Jordan Daniel Wood changes the trajectory of patristic scholarship with this comprehensive historical and systematic study of one of the most creative and profound thinkers of the patristic era: Maximus Confessor (560–662 CE). His panoramic vantage on Maximus’s thought emulates the theological depth of Hans Urs von Balthasar’s Cosmic Liturgy while also serving as a corrective to that classic text.

Maximus's theological vision may be summed up in his enigmatic assertion that “[t]he Word of God, very God, wills always and in all things to actualize the mystery of his Incarnation.” The Whole Mystery of Christ sets out to explicate this claim. Attentive to the various contexts in which Maximus thought and wrote―including the wisdom of earlier church fathers, conciliar developments in Christological and Trinitarian doctrine, monastic and ascetic ways of life, and prominent contemporary philosophical traditions―the book explores the relations between God’s act of creation and the Word’s historical Incarnation, between the analogy of being and Christology, and between history and the Fall, in addition to treating such topics as grace, deification, theological predication, and the ontology of nature versus personhood.
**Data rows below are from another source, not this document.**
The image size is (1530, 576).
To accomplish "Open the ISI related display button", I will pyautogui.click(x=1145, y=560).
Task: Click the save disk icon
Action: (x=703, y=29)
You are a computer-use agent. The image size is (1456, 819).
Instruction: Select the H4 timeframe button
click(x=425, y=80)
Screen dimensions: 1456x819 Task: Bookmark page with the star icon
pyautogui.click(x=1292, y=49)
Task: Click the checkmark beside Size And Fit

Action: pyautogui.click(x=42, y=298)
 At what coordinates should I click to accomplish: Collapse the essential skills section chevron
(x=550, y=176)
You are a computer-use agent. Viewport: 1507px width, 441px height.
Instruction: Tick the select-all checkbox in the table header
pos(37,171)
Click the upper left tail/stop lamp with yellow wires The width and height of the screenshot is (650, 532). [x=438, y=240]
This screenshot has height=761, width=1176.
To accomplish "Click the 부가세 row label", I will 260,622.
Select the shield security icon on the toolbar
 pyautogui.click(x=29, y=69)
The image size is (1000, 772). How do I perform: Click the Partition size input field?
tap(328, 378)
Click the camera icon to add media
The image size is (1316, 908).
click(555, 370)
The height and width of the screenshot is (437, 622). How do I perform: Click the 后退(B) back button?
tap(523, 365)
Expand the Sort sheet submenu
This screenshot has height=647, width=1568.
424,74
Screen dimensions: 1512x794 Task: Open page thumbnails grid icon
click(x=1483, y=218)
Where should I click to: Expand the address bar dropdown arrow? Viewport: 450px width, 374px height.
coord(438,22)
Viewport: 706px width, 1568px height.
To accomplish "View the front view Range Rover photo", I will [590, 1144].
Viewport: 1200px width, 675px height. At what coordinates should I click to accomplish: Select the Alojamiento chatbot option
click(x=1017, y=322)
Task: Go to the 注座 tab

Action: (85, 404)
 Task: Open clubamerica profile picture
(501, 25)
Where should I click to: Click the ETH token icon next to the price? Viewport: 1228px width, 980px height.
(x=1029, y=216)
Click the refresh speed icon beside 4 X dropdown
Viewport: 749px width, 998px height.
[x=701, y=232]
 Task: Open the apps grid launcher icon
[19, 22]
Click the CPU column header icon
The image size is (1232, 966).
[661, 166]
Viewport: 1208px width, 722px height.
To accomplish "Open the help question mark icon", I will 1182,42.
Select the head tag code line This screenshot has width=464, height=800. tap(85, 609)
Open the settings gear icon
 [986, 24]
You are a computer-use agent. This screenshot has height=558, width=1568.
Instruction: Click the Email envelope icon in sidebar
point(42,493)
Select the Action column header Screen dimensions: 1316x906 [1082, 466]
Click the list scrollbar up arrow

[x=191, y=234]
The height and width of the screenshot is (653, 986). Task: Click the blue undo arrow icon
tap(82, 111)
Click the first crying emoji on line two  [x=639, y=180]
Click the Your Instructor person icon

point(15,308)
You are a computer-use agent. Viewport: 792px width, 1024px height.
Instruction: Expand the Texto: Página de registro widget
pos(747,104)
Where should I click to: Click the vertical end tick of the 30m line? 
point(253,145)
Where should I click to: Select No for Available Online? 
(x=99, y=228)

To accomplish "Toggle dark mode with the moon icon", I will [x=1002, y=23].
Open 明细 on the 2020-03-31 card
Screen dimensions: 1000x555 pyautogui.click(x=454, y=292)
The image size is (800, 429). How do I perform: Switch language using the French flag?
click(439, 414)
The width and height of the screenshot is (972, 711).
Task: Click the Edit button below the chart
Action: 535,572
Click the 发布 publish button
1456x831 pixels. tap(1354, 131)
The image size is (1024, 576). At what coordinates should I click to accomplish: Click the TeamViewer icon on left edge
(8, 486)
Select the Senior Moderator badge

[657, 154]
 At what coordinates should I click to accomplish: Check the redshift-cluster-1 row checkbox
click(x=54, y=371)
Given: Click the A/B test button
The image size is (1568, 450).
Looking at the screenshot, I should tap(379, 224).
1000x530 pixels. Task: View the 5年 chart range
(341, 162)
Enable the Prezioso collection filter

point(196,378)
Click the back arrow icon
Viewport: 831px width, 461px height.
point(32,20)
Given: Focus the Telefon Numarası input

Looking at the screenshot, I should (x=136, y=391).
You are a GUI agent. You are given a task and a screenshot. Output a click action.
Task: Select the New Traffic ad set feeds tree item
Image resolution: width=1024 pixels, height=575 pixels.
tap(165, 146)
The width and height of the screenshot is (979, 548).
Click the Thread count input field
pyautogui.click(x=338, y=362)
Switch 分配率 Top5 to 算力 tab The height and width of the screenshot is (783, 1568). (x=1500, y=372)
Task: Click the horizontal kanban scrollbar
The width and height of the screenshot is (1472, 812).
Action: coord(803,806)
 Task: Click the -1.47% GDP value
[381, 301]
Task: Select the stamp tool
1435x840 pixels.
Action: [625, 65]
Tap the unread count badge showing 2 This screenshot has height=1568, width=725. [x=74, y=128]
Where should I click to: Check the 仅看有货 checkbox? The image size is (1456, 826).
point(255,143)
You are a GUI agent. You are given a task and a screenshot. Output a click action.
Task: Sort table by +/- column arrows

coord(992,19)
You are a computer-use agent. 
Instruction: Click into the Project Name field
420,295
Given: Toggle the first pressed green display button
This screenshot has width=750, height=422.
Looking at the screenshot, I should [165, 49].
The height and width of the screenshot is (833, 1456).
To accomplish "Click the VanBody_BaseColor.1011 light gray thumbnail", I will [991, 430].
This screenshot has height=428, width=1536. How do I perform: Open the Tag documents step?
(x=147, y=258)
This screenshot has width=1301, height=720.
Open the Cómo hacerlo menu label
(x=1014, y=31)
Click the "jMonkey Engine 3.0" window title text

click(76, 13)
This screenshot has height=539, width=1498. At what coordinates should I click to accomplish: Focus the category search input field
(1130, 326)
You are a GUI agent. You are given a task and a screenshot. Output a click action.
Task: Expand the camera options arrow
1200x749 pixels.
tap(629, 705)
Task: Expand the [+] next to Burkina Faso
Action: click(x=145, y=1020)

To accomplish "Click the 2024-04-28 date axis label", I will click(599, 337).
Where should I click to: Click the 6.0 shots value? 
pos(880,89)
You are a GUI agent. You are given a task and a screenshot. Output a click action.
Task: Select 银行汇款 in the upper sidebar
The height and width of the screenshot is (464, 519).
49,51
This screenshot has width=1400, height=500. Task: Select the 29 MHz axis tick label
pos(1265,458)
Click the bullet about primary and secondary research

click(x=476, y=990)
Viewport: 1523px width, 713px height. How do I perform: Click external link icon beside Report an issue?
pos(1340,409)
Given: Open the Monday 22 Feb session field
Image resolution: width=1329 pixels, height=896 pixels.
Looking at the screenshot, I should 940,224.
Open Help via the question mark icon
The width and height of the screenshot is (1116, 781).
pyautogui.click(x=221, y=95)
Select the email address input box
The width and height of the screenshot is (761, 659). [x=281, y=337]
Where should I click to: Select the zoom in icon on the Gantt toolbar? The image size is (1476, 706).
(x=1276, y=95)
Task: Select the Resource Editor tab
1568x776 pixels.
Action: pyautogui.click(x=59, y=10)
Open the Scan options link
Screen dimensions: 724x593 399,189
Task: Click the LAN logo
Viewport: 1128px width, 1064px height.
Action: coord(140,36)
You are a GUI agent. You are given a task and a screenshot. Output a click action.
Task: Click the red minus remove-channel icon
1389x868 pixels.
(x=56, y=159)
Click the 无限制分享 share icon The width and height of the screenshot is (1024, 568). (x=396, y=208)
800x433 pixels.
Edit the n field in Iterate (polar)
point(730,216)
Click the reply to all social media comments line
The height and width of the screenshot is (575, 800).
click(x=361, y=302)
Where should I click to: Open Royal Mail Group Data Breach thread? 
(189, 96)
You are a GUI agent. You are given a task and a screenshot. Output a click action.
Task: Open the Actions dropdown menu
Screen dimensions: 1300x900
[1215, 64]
Perhaps uniquely among Christian thinkers, Wood argues, Maximus envisions creatio ex nihilo as creatio ex Deo in the event of the Word’s kenosis: the mystery of Christ is the revealed identity of the Word’s historical and cosmic Incarnation. This book will be of interest to scholars and students of patristics, historical theology, systematic theology, and Byzantine studies.

I have known Jordan somewhat in a personal capacity, and when the book is published in the fall, I fondly look forward to discussing it with him in an interview on here.